**What needs to be done**
Transcribe nothing except the lines below that run from the one with "The width and height of the screenshot is (1389, 868)." to the one with "the Türkçe (tr)", ends included, and do not copy any picture.

───── Task input ─────

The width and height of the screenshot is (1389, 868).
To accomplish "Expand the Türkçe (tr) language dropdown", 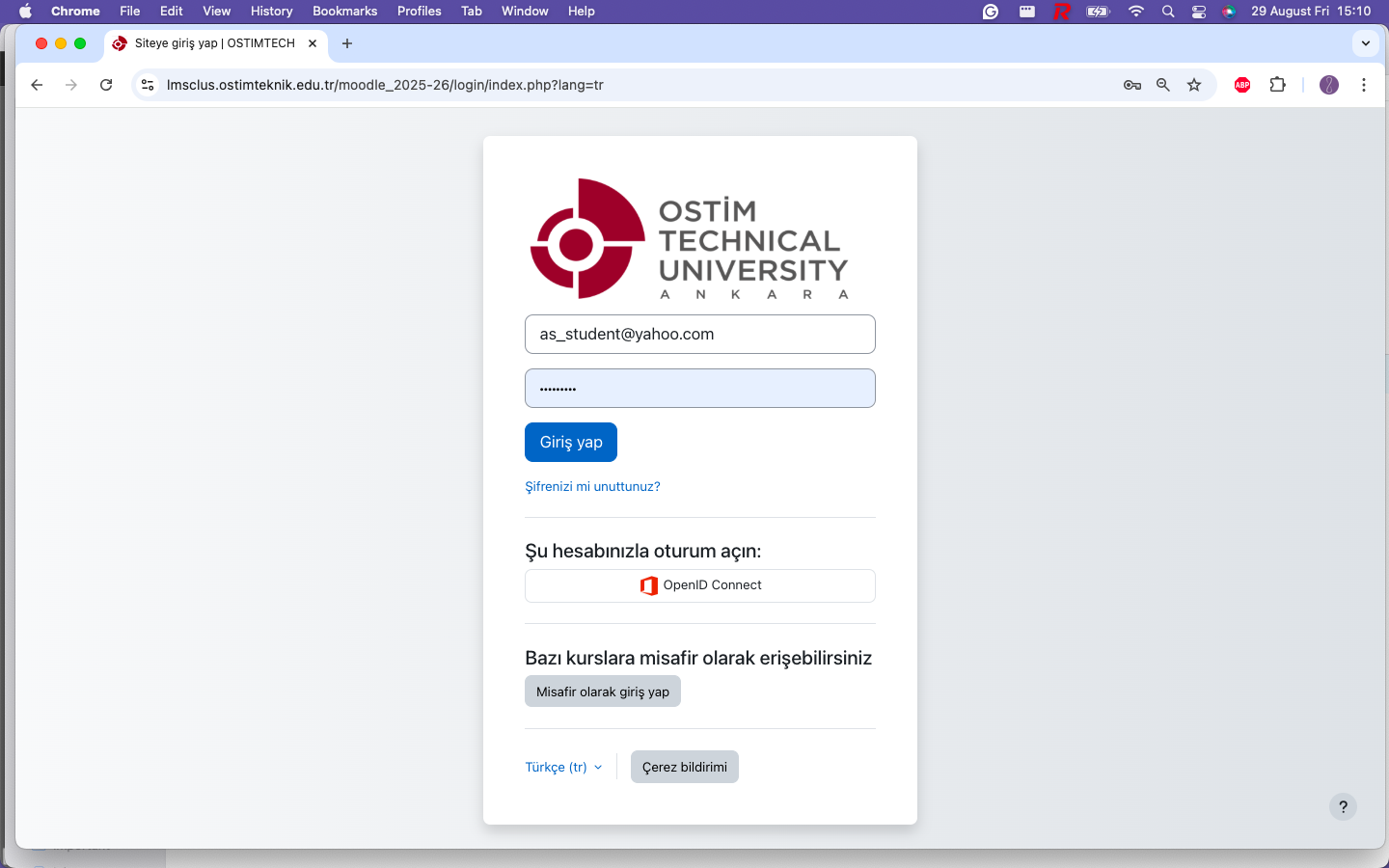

─────
───── Task input ─────

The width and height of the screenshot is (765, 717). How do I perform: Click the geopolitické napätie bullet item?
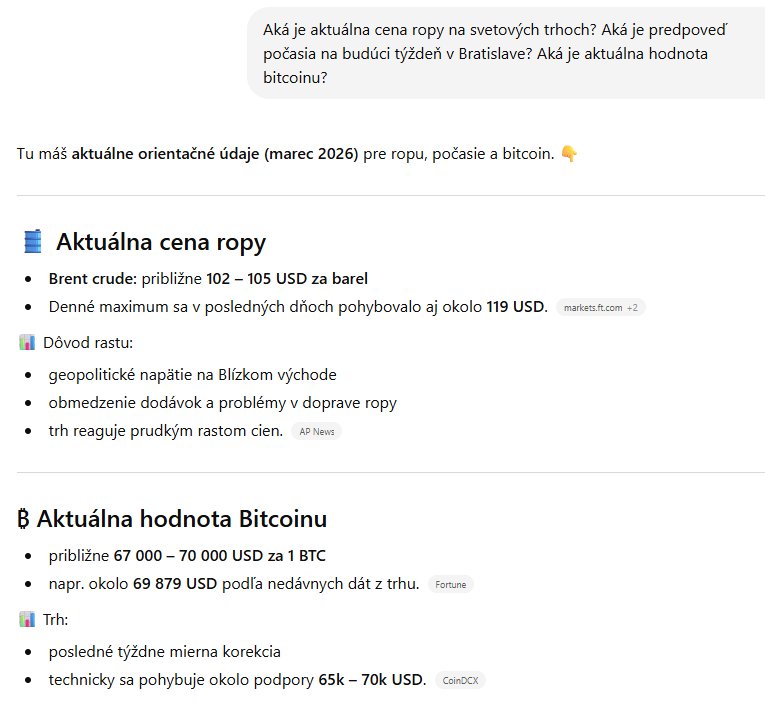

─────
───── Task input ─────

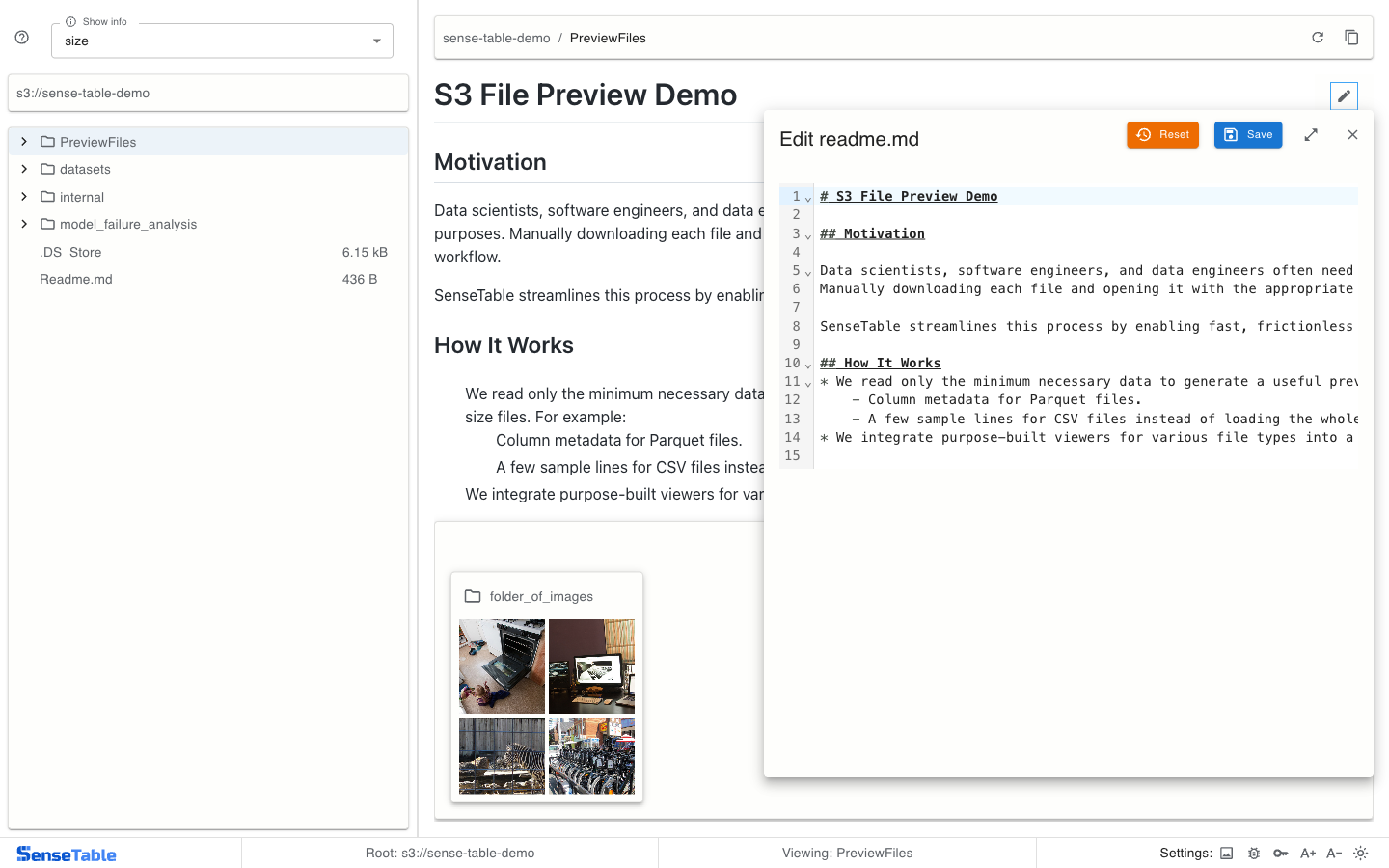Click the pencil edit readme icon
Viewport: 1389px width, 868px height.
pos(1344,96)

─────

**Answer below**
The width and height of the screenshot is (1389, 868).
To accomplish "Expand the Türkçe (tr) language dropdown", 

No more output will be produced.